The Port Arthur Massacre of 1996 was horrific. Perpetrated by a violently disturbed young man who shot and killed 35 people at a Tasmanian tourist site, with a legally purchased semi-automatic rifle, it, to this day, remains Australia’s worst massacre committed by a single person in the country’s history, as well as serving as the catalyst in overhauling Australia’s gun control laws.
To dramatize such an event has understandably fanned controversy, but, as strange as this may sound, director Justin Kurzel (Snowtown, Macbeth) is incredibly respectful in his detailing. Kurzel and screenwriter Shaun Grant (Berlin Syndrome, Penguin Bloom) avoid sensationalism, instead aiming their attention on the committer’s existence leading up to the shooting, a life with a stranger-than-fiction quality that’s disturbingly fascinating; to clarify though, for anyone fearing of some type of humanisation, Kurzel and Grant don’t layer the film with any sense of empathy for its culprit.
That culprit is Martin Bryant.
Never addressed in the film by his name, the film’s title, Nitram, is a reference to the nickname he received at school, a term of bullying that accentuated his backwards mentality.
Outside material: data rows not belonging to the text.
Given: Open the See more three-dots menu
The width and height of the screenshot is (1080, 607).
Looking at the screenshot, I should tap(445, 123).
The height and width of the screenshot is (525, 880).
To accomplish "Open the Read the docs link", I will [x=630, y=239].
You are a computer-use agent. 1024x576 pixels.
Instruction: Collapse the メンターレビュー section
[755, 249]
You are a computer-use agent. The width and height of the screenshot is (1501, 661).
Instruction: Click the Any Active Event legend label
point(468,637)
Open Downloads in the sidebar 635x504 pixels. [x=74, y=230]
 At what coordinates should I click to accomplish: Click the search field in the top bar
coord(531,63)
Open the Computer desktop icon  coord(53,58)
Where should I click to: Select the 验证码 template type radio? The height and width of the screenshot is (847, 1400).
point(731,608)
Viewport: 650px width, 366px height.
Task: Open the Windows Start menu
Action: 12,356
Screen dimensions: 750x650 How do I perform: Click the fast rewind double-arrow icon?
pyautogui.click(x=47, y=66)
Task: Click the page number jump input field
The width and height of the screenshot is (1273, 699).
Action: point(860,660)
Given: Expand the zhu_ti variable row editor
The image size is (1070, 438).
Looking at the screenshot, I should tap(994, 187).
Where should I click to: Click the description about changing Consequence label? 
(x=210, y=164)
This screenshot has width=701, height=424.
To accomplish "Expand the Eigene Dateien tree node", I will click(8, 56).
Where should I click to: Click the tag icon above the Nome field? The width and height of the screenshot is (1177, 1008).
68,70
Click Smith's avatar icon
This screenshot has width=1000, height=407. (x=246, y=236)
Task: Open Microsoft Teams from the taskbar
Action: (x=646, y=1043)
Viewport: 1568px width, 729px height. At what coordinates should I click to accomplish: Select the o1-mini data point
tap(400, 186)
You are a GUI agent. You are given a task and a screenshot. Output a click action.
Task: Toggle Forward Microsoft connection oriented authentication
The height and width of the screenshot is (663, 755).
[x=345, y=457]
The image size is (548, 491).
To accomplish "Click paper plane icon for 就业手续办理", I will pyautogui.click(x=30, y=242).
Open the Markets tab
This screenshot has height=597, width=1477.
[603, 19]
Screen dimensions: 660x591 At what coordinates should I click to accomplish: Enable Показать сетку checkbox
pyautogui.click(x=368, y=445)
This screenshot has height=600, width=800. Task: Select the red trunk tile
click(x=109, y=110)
Nitram (played brilliantly and chillingly by American actor Caleb Landry Jones, perfecting the Australian accent in the process) is a disturbed twentysomething who is clearly out of control. The aggression and violent-minded psyche he clearly honed since childhood – the film opens with footage of the real Bryant being interviewed on television as a young boy, hospitalised for mishandling firecrackers but defiant that it won’t deter him from further use – has not only shaped his unpredictable nature, but it has reduced his tried parents (Judy Davis and Anthony LaPaglia) to lesser versions of their own self. Dad, again the film never naming Nitram’s parents, tries to be something of the good cop to the more fierce Mother’s bad cop, both convinced that a loving relationship with their boy is something that will never come to fruition.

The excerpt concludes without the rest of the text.